BEGIN RECORDS FOR THE EXERCISE

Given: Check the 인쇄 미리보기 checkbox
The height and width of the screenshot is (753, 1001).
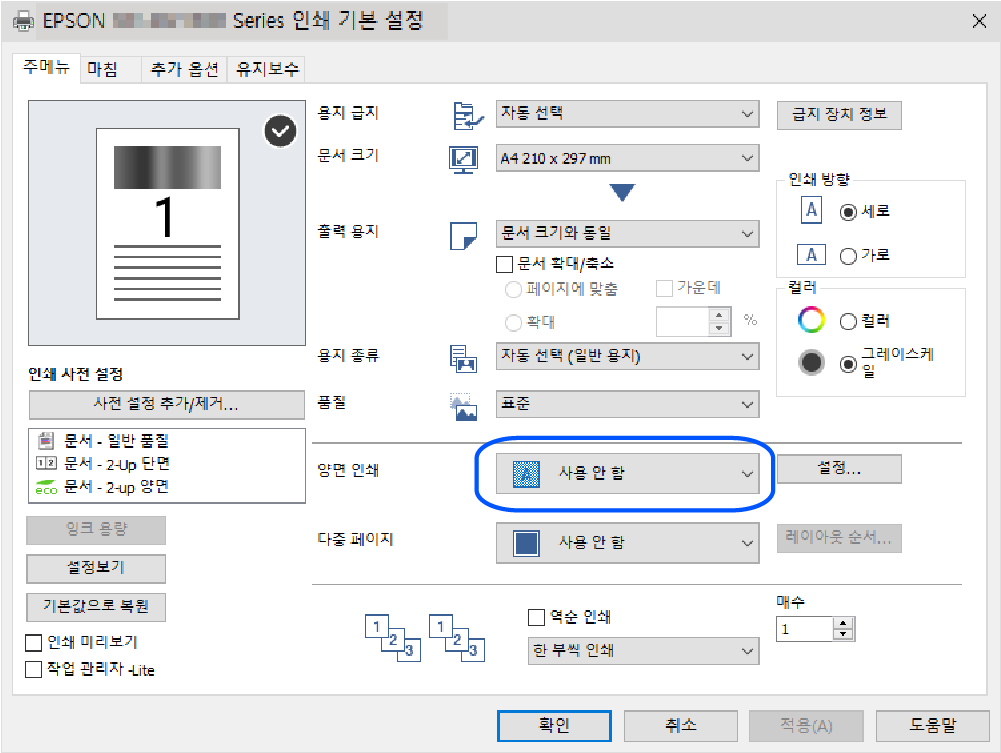Looking at the screenshot, I should pos(35,642).
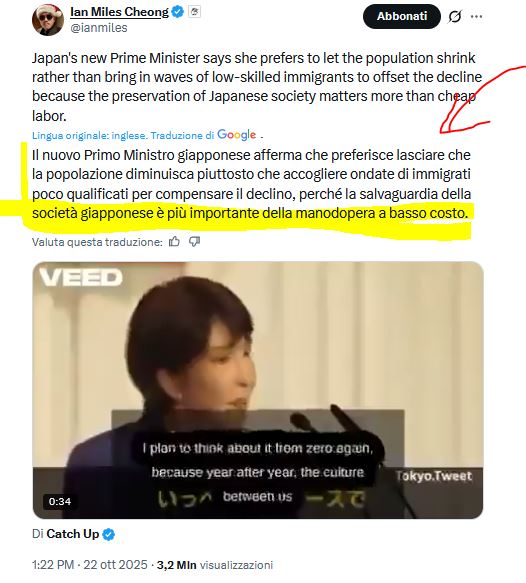
Task: Click the Lingua originale: inglese translation label
Action: 89,135
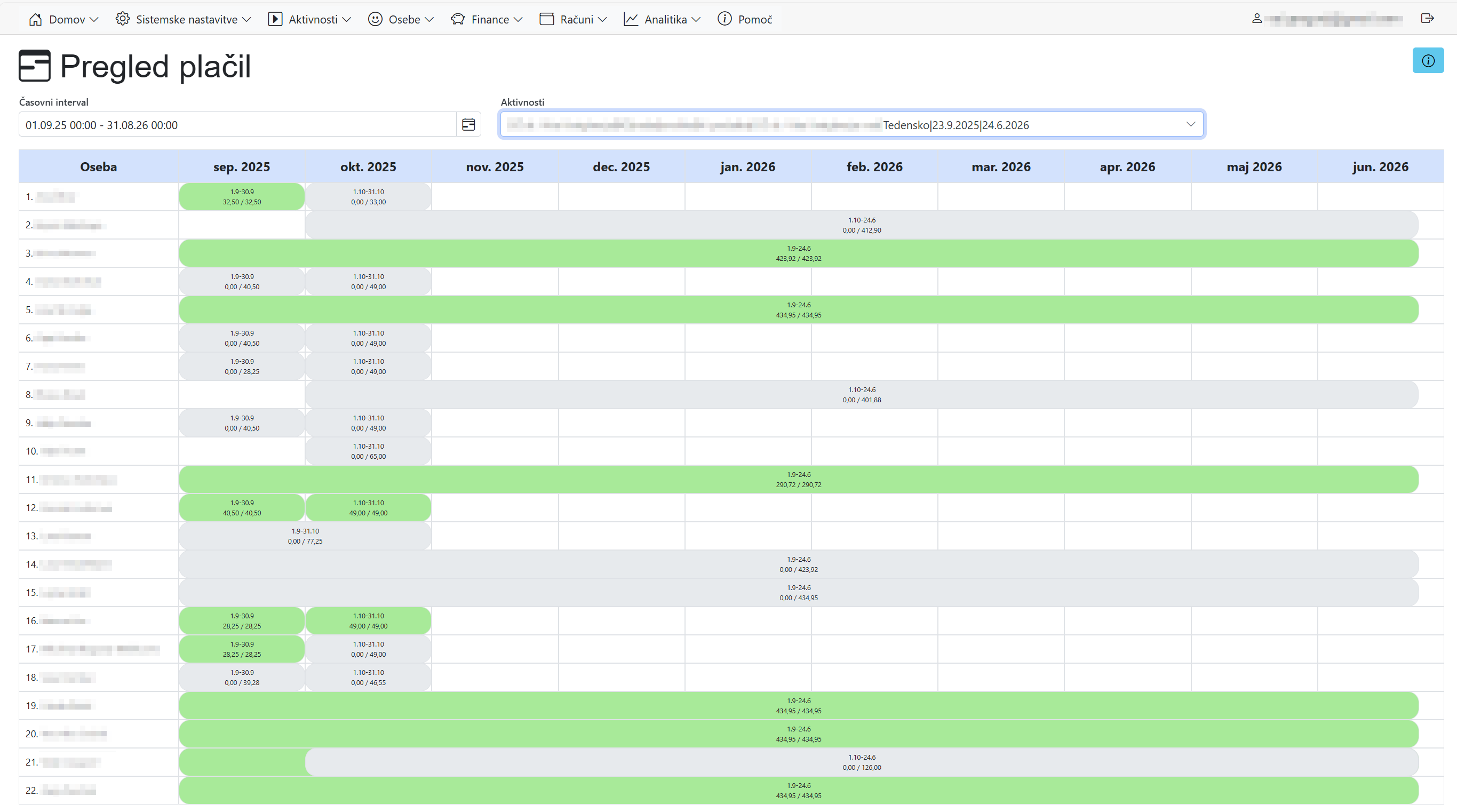Click gray 0,00 / 412,90 payment bar
Screen dimensions: 1457x812
coord(861,225)
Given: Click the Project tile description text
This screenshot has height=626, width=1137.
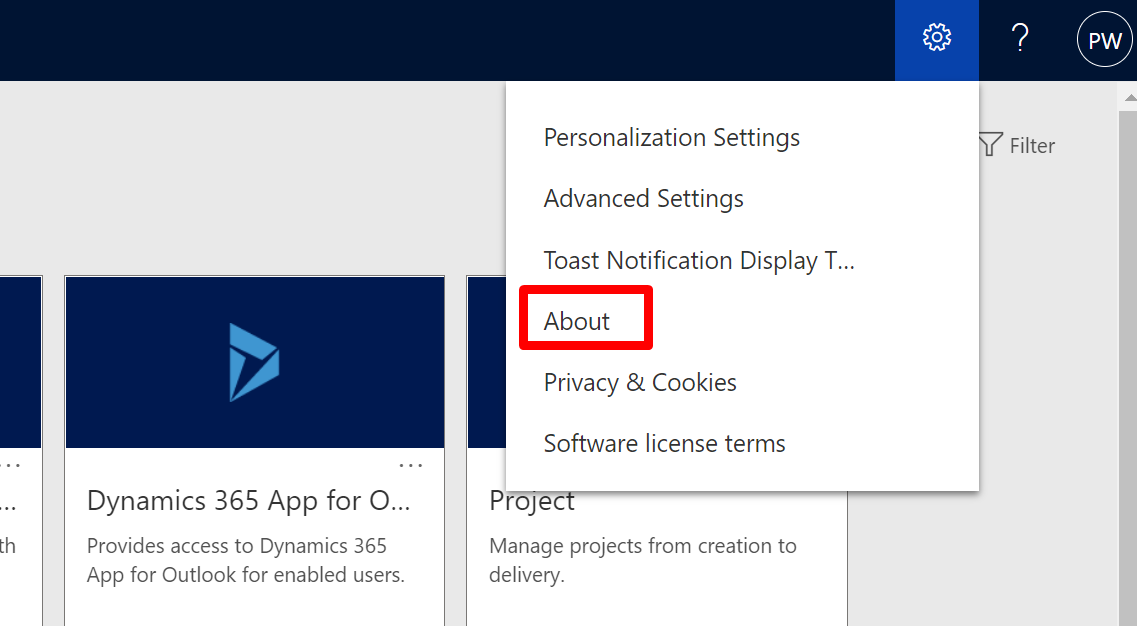Looking at the screenshot, I should pos(642,560).
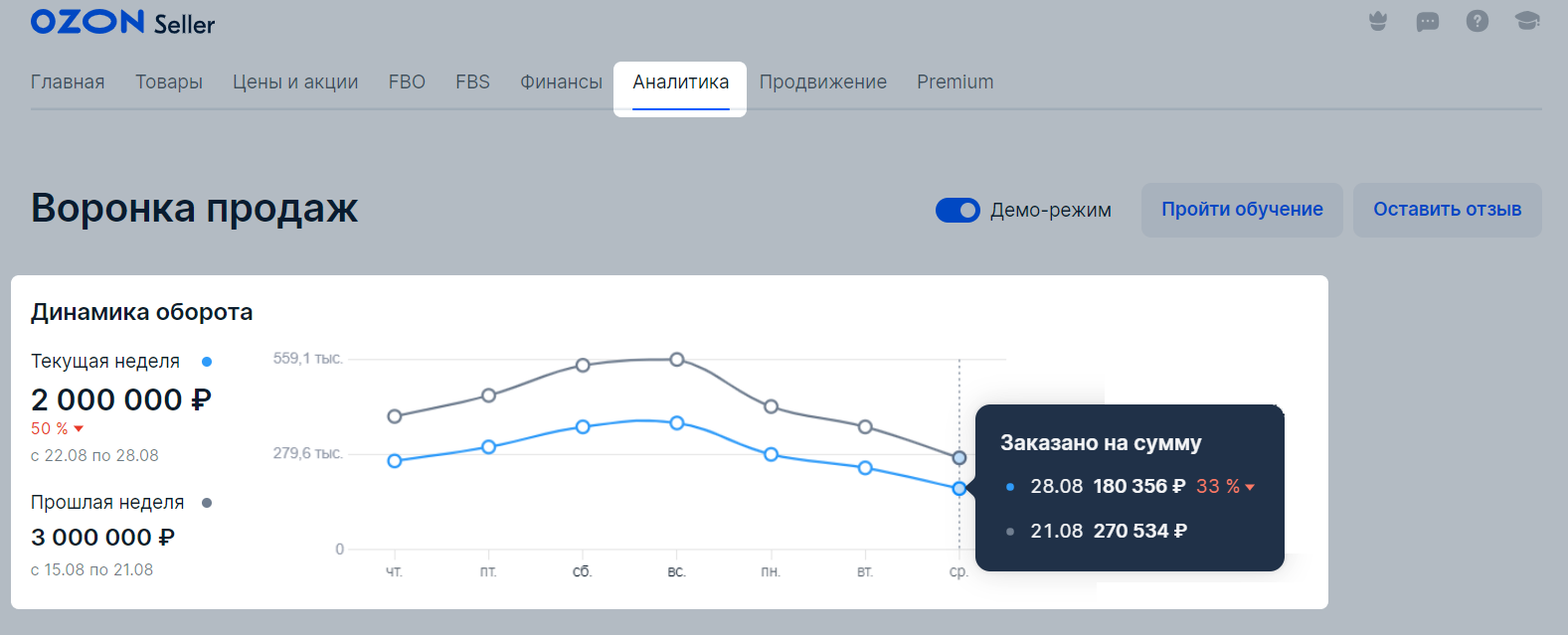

END RECORDS FOR THE EXERCISE

OBJECTIVE
Rewrite all the items above as a numbered list, one line per number, with blank lines and pictures left out.

REPLY
1. Given: Check the 인쇄 미리보기 checkbox
2. The height and width of the screenshot is (753, 1001).
3. Looking at the screenshot, I should pos(35,642).
4. Task: Click the Lingua originale: inglese translation label
5. Action: 89,135
6. Click gray 0,00 / 412,90 payment bar
7. Screen dimensions: 1457x812
8. coord(861,225)
9. Given: Click the Project tile description text
10. This screenshot has height=626, width=1137.
11. Looking at the screenshot, I should pos(642,560).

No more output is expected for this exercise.